(Dataset entries)
== Segment start ==

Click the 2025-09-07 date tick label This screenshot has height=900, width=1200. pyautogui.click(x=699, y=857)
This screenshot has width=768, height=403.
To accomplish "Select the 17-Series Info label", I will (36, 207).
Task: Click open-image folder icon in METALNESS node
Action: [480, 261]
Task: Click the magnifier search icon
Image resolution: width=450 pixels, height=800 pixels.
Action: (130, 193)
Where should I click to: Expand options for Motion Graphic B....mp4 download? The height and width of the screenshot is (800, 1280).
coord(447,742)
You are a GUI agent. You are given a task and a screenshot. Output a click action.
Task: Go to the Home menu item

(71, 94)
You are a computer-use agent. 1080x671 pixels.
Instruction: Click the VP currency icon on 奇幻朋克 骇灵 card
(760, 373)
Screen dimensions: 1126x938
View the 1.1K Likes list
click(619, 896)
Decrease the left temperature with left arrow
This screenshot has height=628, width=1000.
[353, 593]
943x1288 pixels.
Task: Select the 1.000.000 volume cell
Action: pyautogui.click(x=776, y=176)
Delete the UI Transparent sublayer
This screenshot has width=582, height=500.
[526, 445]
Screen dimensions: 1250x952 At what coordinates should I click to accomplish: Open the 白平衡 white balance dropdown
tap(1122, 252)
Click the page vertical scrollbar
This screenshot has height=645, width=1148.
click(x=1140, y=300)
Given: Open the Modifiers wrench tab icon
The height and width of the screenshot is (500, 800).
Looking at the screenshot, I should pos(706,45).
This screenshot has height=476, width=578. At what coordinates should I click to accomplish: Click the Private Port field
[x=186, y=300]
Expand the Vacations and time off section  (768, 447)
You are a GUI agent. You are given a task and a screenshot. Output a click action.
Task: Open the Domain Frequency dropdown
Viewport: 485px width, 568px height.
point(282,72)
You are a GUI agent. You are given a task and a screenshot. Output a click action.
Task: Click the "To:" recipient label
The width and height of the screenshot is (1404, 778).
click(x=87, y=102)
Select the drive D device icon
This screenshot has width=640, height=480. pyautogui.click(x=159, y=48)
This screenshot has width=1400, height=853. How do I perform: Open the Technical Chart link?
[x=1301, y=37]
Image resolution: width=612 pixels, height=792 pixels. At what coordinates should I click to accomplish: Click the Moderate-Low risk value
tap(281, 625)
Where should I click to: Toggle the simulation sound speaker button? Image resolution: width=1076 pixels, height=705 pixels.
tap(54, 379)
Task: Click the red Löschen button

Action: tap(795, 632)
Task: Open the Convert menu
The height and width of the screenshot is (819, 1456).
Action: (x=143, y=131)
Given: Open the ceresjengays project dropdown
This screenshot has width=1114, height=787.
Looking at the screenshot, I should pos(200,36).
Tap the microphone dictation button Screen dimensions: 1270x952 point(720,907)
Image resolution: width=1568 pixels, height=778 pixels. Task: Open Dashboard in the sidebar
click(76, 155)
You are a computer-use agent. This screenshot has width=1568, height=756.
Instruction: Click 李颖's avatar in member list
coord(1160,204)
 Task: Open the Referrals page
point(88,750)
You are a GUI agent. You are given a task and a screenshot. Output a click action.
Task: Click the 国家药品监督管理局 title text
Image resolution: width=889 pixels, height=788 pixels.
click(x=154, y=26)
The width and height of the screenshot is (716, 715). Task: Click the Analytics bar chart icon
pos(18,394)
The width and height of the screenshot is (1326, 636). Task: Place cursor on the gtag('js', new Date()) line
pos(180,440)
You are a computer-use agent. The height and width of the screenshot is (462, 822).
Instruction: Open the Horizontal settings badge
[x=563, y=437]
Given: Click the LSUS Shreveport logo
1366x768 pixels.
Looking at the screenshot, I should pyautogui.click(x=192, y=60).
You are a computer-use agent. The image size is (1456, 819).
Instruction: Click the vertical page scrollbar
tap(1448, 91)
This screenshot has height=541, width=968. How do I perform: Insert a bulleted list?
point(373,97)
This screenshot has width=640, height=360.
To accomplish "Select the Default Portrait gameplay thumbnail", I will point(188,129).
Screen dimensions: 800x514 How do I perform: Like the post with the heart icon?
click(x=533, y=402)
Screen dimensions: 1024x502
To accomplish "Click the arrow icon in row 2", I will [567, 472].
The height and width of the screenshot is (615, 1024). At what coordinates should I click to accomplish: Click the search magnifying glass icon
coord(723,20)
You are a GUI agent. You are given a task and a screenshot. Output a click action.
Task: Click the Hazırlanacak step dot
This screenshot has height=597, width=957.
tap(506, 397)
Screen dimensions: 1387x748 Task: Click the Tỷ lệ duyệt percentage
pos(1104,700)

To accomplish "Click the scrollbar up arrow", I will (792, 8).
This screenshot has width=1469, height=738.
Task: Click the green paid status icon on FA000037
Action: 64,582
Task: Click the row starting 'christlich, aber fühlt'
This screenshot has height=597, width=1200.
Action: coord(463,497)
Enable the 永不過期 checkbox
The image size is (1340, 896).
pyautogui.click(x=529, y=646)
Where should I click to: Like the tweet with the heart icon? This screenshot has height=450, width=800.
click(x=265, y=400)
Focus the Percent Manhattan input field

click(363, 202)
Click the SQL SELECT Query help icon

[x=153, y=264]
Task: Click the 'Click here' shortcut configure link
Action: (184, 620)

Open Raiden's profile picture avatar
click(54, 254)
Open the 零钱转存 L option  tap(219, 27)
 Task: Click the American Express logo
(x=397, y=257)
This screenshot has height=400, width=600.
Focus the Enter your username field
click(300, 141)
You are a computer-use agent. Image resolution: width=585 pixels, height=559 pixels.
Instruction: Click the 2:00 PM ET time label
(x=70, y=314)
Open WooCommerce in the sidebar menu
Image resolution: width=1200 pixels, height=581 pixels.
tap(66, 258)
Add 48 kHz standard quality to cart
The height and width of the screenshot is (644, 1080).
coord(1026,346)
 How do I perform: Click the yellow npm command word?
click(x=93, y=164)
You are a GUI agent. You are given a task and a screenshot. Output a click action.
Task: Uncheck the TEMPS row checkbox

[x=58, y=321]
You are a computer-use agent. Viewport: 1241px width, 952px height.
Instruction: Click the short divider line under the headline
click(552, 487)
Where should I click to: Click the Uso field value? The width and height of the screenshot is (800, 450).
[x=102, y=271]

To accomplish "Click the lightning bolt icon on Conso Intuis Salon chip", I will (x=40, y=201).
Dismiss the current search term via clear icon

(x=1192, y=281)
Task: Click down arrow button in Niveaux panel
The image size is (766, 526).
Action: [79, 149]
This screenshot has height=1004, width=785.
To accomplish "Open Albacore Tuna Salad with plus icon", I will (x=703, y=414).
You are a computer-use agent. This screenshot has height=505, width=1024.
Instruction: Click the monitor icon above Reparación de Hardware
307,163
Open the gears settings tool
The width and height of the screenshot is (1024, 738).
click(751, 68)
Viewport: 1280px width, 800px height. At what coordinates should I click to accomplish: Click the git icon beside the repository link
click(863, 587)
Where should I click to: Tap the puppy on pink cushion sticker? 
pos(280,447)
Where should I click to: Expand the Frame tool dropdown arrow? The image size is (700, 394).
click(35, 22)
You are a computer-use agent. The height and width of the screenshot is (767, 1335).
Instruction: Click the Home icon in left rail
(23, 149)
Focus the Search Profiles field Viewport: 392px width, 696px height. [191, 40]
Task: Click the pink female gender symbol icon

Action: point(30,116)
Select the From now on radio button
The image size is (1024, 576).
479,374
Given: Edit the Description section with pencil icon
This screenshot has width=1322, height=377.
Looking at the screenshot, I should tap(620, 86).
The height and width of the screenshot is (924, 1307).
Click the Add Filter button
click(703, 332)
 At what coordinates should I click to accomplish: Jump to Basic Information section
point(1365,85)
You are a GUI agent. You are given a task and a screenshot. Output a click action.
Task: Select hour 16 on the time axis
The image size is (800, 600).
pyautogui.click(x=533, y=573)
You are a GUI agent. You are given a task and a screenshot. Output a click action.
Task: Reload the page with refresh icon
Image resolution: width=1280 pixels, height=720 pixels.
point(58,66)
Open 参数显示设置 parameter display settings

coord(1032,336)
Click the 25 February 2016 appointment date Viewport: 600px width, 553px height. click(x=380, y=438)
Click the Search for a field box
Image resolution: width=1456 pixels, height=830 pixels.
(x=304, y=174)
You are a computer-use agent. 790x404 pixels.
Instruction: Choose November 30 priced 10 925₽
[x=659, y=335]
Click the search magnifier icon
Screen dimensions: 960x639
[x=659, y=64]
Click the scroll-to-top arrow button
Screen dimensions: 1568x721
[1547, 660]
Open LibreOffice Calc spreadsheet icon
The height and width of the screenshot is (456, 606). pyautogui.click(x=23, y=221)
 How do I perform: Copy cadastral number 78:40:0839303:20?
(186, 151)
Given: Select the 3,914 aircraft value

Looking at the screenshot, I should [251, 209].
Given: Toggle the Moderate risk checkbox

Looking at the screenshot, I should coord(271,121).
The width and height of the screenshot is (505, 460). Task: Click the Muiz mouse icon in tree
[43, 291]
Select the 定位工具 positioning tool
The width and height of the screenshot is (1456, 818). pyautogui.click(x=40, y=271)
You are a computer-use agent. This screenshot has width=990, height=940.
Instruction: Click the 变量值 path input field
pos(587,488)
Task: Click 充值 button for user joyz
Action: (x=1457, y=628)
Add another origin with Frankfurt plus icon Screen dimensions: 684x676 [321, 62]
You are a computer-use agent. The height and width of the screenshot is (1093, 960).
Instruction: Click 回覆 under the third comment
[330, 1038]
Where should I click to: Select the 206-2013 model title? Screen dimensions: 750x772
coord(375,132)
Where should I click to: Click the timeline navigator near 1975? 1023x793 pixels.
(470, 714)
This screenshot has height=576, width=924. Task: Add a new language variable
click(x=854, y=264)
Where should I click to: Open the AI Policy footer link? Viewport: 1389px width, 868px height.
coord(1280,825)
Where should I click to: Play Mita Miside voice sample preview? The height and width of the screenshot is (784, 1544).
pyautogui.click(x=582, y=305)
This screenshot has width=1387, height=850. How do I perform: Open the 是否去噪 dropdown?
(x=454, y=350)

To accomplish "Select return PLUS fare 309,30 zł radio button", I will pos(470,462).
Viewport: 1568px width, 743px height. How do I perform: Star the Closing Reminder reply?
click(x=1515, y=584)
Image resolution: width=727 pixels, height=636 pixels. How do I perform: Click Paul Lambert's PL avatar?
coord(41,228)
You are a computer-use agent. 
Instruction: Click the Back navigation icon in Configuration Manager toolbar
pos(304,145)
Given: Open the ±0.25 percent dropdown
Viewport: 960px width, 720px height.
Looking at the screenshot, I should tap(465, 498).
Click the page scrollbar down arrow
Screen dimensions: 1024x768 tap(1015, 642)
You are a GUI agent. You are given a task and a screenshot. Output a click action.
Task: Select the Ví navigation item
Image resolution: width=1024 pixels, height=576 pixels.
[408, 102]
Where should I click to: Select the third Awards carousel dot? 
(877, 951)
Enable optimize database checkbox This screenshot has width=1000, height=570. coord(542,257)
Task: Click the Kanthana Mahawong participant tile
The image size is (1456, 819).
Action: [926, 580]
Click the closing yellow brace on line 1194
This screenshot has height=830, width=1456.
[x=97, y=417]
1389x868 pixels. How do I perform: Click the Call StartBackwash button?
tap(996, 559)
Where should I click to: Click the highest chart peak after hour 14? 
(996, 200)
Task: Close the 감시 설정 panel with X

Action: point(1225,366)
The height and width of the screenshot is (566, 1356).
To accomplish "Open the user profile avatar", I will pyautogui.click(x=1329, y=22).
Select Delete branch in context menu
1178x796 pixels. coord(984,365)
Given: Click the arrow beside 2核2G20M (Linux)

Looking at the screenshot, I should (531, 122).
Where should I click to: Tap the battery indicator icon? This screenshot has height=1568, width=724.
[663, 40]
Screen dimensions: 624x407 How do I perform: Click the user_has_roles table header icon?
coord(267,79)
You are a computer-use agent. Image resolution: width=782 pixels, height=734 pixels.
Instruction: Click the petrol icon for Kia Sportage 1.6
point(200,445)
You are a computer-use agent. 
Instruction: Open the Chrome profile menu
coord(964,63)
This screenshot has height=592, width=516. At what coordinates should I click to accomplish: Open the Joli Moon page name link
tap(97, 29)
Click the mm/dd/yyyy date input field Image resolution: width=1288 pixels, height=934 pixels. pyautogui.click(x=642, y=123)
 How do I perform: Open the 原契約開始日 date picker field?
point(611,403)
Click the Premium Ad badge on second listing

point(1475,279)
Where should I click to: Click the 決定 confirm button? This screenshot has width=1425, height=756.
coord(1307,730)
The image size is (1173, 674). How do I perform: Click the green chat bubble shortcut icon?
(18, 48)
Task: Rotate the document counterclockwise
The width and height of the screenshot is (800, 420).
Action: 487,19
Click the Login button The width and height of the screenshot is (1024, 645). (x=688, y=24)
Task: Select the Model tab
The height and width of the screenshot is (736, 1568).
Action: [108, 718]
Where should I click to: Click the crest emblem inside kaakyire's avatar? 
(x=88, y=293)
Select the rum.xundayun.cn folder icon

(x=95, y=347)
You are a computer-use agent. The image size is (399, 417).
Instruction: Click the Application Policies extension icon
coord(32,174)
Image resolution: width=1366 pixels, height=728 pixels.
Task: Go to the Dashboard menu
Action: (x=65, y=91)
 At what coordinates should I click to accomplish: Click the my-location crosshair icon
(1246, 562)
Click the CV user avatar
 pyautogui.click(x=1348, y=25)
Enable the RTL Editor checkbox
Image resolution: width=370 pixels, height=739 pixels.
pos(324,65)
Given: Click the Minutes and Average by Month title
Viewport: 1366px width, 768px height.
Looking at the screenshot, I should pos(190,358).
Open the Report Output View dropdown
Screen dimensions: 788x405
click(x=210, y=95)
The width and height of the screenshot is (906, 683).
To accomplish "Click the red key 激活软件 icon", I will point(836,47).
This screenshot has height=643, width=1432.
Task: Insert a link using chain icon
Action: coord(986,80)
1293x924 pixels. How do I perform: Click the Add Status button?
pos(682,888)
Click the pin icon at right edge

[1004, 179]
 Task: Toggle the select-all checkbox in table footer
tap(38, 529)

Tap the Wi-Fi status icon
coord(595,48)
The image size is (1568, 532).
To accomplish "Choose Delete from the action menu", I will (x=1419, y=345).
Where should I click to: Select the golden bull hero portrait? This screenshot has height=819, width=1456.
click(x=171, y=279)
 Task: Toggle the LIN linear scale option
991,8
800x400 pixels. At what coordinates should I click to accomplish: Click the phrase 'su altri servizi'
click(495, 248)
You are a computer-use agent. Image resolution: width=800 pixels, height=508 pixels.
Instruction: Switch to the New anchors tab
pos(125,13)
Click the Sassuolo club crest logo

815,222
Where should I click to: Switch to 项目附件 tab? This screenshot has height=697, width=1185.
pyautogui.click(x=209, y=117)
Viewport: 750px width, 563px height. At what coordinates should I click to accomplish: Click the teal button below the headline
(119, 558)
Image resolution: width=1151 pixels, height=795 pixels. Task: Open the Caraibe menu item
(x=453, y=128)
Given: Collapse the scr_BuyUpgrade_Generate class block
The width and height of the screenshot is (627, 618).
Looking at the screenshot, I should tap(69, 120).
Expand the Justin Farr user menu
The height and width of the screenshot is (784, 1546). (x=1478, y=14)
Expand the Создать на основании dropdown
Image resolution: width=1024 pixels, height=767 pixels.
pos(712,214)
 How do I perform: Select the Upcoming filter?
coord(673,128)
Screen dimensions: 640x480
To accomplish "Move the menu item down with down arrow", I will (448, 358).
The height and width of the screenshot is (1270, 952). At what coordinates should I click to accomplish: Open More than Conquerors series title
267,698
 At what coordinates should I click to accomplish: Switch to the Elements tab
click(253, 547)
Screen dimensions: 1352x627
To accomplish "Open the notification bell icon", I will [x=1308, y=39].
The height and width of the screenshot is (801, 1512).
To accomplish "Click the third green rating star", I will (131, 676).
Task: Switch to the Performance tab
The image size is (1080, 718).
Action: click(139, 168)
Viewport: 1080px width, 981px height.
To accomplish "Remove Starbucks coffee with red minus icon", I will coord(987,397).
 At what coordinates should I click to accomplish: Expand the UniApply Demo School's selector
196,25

== Segment end ==

(WORK ORDER) All that is required is the number of lines in the data above that contain the word "radio".

(EXERCISE ANSWER) 2